While pollution poses a large threat to many ocean creatures, corals seem most at risk from emissions, according to the researchers.
"Trying to clean up the beaches is great and trying to combat pollution is fantastic. We need to continue those efforts," Setter said in a statement. "But at the end of the day, fighting climate change is really what we need to be advocating for in order to protect corals and avoid compounded stressors."
To make their predictions, the scientists mimicked future ocean conditions like sea surface temperature, wave energy, acidity, pollution and overfishing in areas where corals are today. Looking at those models, the scientists found that most parts of the ocean will not sustain habitats for corals by 2045, and almost no suitable habitats will exist by 2100, according to CBS News.

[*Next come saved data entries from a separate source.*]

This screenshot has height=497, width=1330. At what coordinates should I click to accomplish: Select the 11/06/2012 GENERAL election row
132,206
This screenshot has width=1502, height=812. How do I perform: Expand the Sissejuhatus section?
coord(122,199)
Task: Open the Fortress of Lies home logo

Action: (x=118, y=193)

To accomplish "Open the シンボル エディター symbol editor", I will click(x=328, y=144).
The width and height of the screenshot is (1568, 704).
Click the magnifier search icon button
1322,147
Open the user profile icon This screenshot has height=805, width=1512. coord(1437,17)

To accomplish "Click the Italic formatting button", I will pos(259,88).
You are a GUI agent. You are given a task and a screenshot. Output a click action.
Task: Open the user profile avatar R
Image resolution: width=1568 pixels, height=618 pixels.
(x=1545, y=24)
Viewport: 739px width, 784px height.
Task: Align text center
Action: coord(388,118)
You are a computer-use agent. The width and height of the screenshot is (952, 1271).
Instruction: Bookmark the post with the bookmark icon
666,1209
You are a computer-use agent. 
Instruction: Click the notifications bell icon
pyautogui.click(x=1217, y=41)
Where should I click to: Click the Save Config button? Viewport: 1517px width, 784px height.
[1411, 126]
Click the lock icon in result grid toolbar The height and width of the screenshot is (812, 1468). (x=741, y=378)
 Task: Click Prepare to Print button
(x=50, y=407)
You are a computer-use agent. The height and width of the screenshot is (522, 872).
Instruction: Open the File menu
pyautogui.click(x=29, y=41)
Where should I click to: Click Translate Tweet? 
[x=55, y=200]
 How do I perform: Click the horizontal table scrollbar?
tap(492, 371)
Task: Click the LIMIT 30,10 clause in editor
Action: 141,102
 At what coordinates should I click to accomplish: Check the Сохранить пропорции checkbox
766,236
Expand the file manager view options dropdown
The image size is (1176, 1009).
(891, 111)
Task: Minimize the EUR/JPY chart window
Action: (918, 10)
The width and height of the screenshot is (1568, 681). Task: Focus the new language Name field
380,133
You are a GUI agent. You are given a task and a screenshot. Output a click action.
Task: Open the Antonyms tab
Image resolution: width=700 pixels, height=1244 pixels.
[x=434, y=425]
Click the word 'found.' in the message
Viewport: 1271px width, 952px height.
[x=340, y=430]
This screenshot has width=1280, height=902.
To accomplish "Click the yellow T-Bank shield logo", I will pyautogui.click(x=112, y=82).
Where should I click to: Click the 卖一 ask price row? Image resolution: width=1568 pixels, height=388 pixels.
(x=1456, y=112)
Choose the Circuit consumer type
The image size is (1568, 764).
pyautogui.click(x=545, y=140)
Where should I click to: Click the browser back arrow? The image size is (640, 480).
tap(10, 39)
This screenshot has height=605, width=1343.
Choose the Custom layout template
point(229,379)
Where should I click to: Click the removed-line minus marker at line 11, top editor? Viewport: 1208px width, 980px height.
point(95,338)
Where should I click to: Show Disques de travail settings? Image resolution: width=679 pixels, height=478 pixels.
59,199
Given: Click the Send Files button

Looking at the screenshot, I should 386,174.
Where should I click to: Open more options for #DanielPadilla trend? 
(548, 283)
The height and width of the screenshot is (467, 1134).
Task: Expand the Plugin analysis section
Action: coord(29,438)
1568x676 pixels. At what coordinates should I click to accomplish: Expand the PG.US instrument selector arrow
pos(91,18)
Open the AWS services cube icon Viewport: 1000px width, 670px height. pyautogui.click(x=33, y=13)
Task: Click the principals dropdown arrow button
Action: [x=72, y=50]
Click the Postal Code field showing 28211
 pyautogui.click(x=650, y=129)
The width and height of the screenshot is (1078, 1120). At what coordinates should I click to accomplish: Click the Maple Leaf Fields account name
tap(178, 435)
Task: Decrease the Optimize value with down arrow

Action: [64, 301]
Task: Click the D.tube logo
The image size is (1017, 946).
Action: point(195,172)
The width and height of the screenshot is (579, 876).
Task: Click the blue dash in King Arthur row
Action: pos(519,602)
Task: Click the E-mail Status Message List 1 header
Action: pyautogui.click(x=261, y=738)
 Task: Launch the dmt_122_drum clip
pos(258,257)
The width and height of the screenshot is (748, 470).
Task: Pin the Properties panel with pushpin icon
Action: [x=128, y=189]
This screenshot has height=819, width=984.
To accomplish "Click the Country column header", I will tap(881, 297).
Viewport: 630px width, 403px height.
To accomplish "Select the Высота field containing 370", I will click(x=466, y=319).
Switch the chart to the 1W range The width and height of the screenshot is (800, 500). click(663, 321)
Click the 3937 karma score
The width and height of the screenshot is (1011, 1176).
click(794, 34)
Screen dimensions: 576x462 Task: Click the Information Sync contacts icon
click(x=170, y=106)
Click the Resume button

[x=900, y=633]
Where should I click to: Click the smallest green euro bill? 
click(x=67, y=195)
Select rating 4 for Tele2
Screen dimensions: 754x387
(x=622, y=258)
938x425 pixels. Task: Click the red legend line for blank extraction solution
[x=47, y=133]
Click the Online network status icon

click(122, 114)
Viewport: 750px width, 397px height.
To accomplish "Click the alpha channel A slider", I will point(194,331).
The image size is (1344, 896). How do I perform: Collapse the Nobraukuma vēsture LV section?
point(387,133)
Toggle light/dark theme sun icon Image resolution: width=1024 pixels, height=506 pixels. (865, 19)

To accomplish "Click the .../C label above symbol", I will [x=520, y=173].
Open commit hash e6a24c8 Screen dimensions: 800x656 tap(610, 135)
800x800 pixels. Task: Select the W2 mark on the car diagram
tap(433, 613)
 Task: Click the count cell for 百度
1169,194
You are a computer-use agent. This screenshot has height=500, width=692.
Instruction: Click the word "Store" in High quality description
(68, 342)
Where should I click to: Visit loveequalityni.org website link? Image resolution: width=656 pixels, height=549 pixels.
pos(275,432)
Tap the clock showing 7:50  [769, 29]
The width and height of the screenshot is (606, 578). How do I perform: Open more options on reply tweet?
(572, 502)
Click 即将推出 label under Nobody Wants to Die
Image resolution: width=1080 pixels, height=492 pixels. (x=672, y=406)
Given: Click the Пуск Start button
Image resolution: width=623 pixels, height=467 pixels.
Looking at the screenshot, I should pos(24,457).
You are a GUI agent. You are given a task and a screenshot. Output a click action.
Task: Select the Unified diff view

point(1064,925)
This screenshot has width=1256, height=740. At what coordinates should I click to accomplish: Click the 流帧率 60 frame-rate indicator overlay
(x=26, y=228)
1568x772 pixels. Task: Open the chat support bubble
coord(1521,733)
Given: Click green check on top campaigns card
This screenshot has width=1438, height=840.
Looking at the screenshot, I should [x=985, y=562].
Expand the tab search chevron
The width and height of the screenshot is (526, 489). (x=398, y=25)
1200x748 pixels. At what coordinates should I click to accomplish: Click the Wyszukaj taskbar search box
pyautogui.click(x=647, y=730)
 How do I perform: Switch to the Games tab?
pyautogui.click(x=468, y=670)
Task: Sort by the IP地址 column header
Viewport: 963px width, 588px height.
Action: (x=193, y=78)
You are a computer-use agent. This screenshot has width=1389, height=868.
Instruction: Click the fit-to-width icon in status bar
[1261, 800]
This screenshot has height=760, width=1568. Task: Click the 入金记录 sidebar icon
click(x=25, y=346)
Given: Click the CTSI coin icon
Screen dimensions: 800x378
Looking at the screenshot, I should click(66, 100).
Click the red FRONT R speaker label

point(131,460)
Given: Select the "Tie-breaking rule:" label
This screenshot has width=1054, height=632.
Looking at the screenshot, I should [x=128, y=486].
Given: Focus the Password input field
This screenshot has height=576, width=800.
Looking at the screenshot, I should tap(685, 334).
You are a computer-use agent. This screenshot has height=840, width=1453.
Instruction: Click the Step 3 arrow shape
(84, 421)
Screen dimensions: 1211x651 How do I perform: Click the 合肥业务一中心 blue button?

"Honestly, most sites are out," said Setter in the statement.
Coral reefs nurture about 25 percent of marine life and support local economies worldwide. As CBS News noted, the new research is disheartening for efforts to restore corals by growing them in labs and then putting them back into the ocean. While those efforts have had a 60 percent success rate, the research suggests that lab-grown corals will not stand up to warming oceans and increased acidification.
Corals are extremely sensitive to ocean temperatures. When the temperature rises just a couple of degrees, corals experience mass bleaching, where coral turns white as it sheds the algae it relies on not only for survival, but also for its magnificent colors, as CBS News reported. Bleaching does not kill the coral, but it does weaken them, making them vulnerable to disease.
Scientists are predicting a mass bleaching within the next couple of weeks in Australia's Great Barrier Reef. The reef, which is nearly the length of Italy, is undergoing heat stress right now, with patches starting to bleach. While a major widespread bleaching has not occurred yet, scientists have warned that it is likely if high ocean temperatures around the reef do not drop in the next two weeks, as The Guardian reported.
Already, temperatures across two-thirds of the reef are about two to three degrees Celsius above normal, with typical peak temperatures still one month away.
"We are down to the wire," said professor Terry Hughes, director of the ARC Centre of Excellence for Coral Reef Studies at James Cook University, according to The Guardian.
The National Oceanic and Atmospheric Administration has placed the Great Barrier Reef on Alert Level 1 for the next week, meaning significant bleaching is likely, according to the Australian Broadcasting Company.
"Unfortunately we are a whisker away from bleaching disaster yet again because of global warming-driven marine heatwaves," said Shani Tager from the Australian Marine Conservation Society to the Australian Broadcasting Company.
"As underwater heatwaves threaten once again to cook our corals, our politicians must move beyond half-baked plans to tackle global warming."